# My rooster is gone ;(



## sassy (Nov 29, 2013)

Today I went outside and my rooster was just laying there. His comb purple and he was breathing shallow. He was in perfect health yesterday running all over. I left for ten minutes. Came back he was gone ;(. He was only a year old. I don't understand what happened to him. No signs of being sick. I do have rats that I'm fighting in the barn. Could they have killed him. Also the chicks and rooster live with my 6 goats. I am so upset over this. He was so beautiful ;( 


Sent from my iPhone using Goat Forum


----------



## ksalvagno (Oct 6, 2009)

Sorry you lost him. Did you check him over for bites?


----------



## Mamaboyd (Oct 10, 2013)

I am so sorry for your loss :hug:Could he have eaten something bad for him? And yes, I would check for bite marks as well!


----------



## sassy (Nov 29, 2013)

I did check him and he looked perfectly healthy. Just dead. If you understand what I mean. Everything was intact. I sure do miss his wake up call in the morning. I would get another rooster but i hate losing animals . I can't put poison out for the rats due to the goats. I've been trying to shoot them and that's not easy. Any suggestions on getting rid of rats!!!


Sent from my iPhone using Goat Forum


----------



## NubianFan (Jun 3, 2013)

Cats....


----------



## sassy (Nov 29, 2013)

I have two. The both are outside cats and evidently don't care for the taste of rats! 


Sent from my iPhone using Goat Forum


----------



## ksalvagno (Oct 6, 2009)

Do a search on here. There was a thread on getting rid of rats.


----------



## toth boer goats (Jul 20, 2008)

I am so sorry


----------



## spidy1 (Jan 9, 2014)

Little dogs! Rats are gone where there is little dogs, like Min-Pins or Jack Russels.


----------



## sassy (Nov 29, 2013)

Thank you I will search for the thread.... I have a German Shepard and a pit pull dashound mix. They can't go out by the goats cause they hate the chickens ;(. 


Sent from my iPhone using Goat Forum


----------



## SalteyLove (Jun 18, 2011)

### SET PROBLEM A
According to the forum thread, why can't sassy's two dogs go out by the goats? Answer in one to three sentences.
### SET PROBLEM B
Answer these questions from the forum thread:
(i) How old was the rooster?
(ii) How many goats do the chicks and rooster live with?
(iii) Which little dogs does spidy1 name as examples?
The lines after this point are drawn from a separate source.

### DATA EXTRACT
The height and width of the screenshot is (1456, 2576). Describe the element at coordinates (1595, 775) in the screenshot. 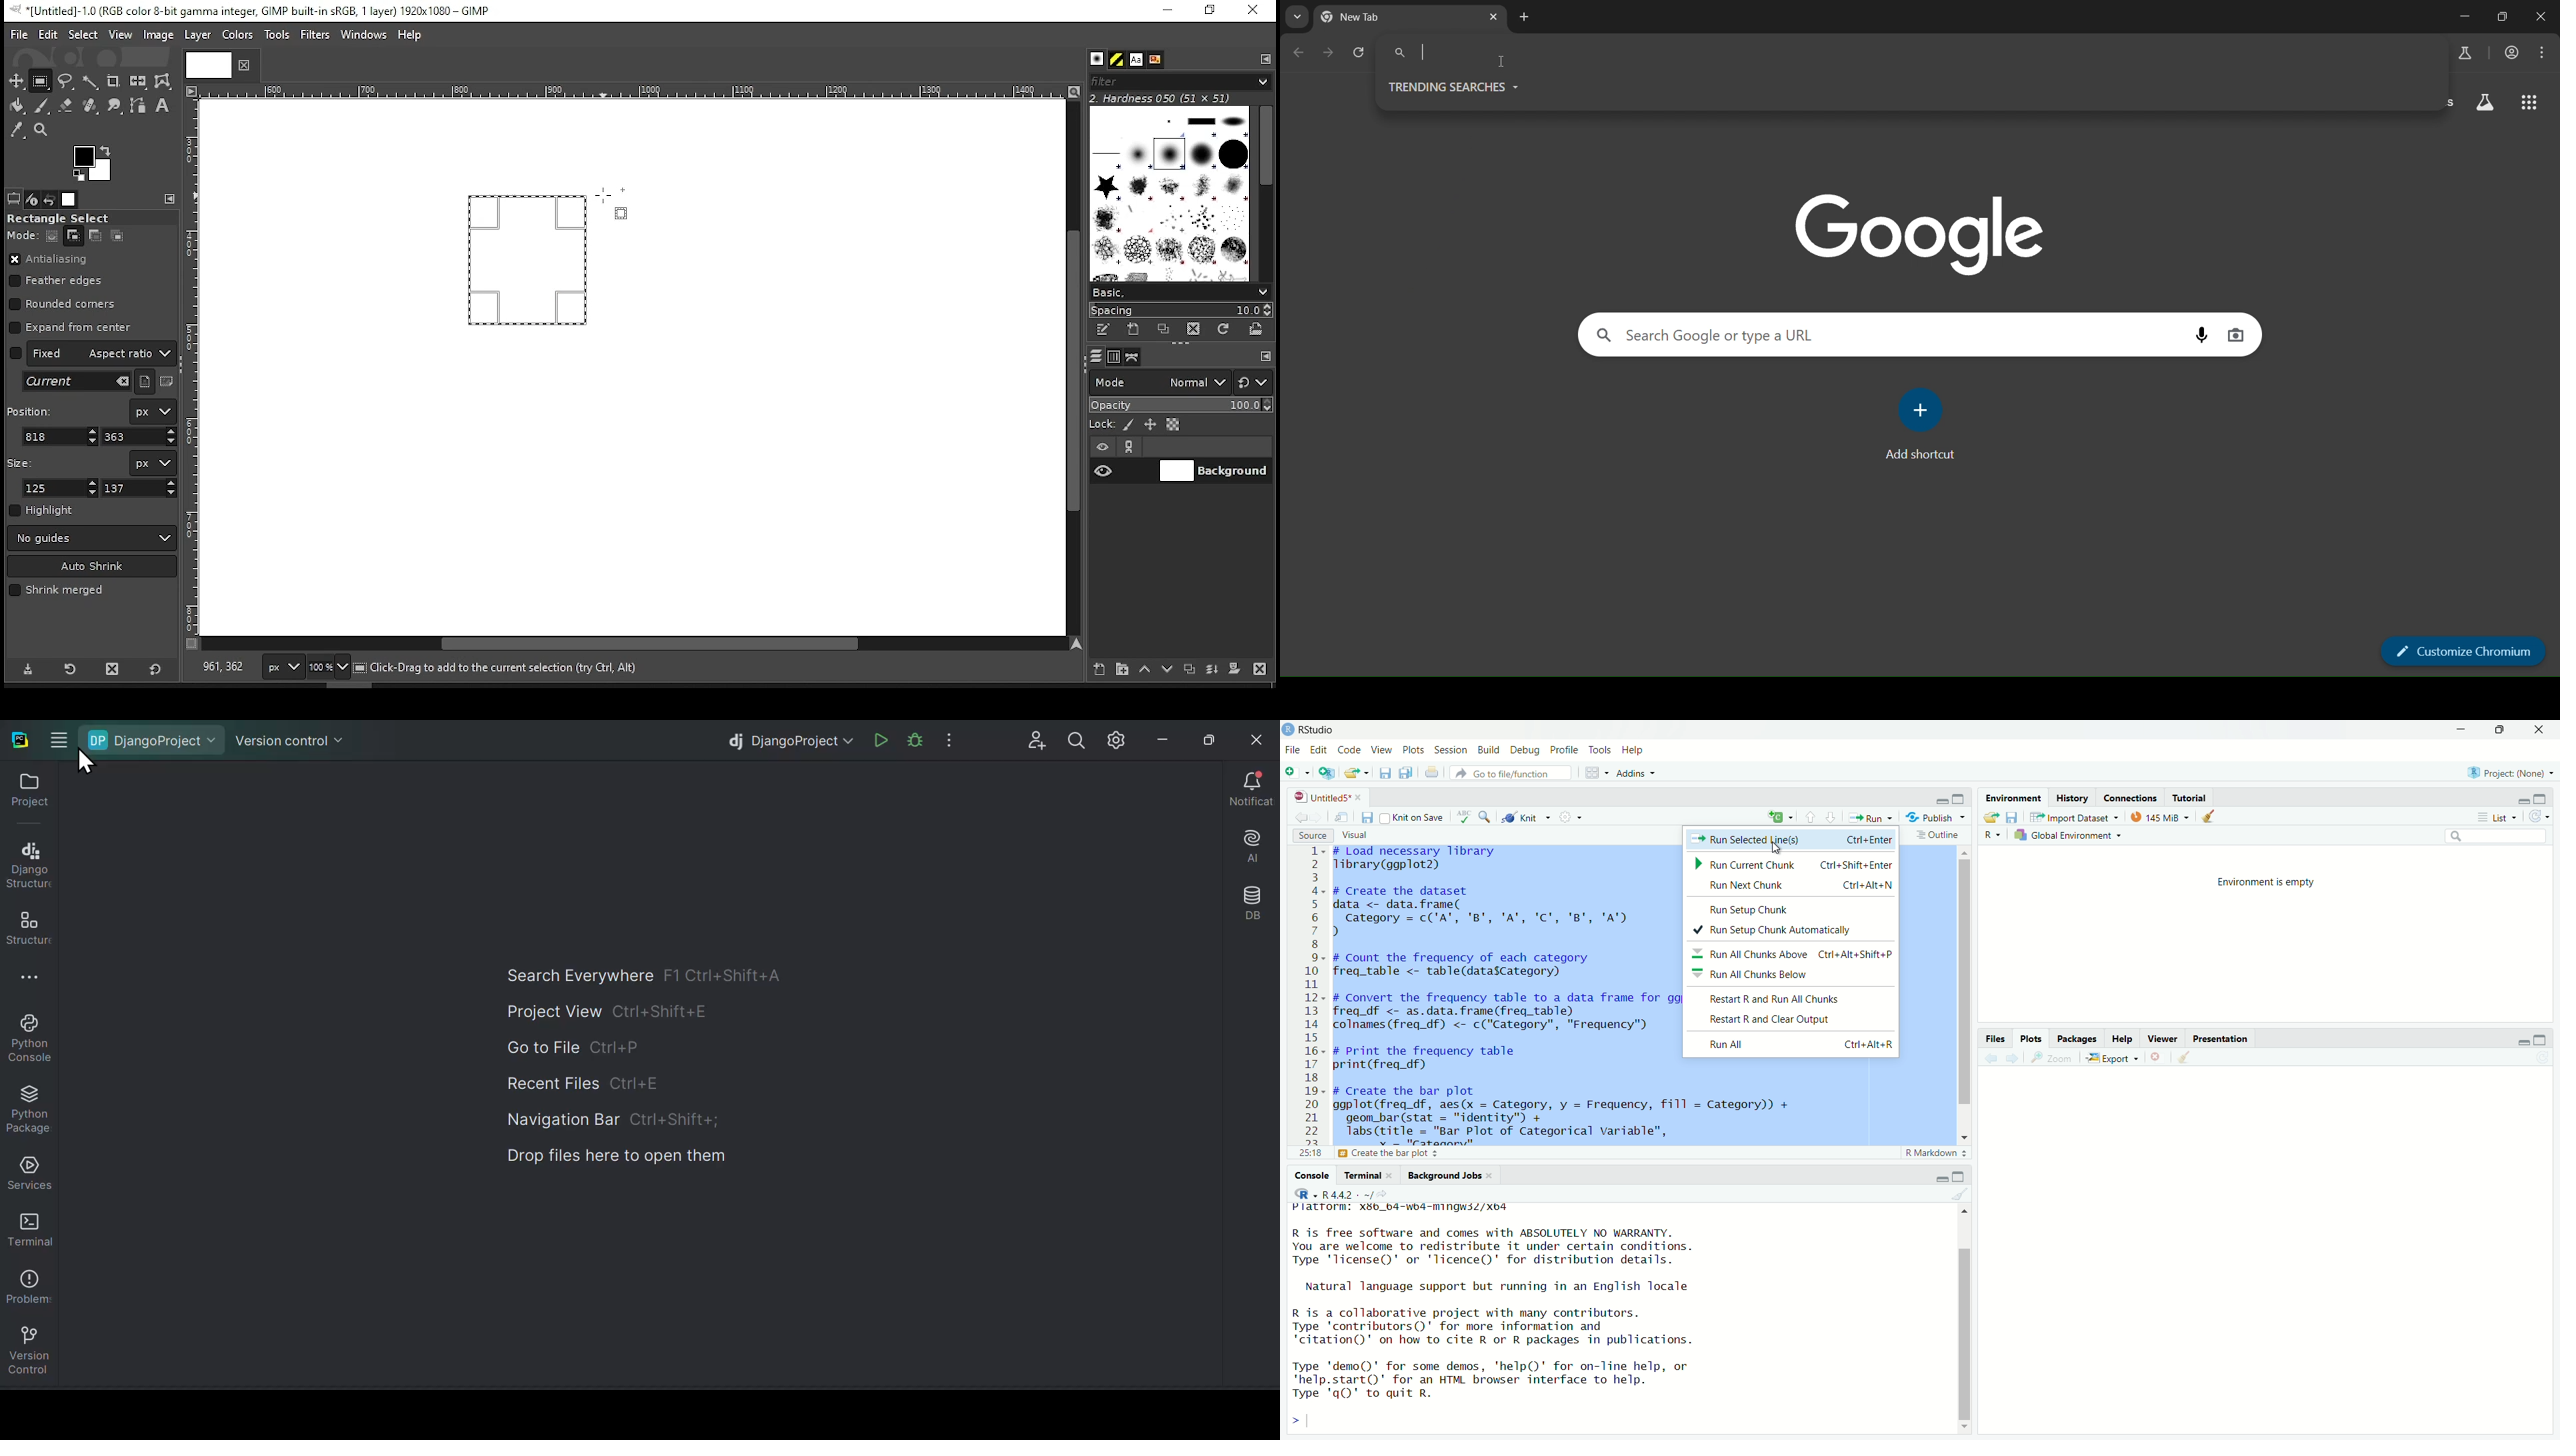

### WORKED SOLUTION A
Sassy's two dogs can't go out by the goats because they hate the chickens. The chicks and the rooster live with the goats.

### WORKED SOLUTION B
(i) He was only a year old.
(ii) Six goats.
(iii) Min-Pins or Jack Russels.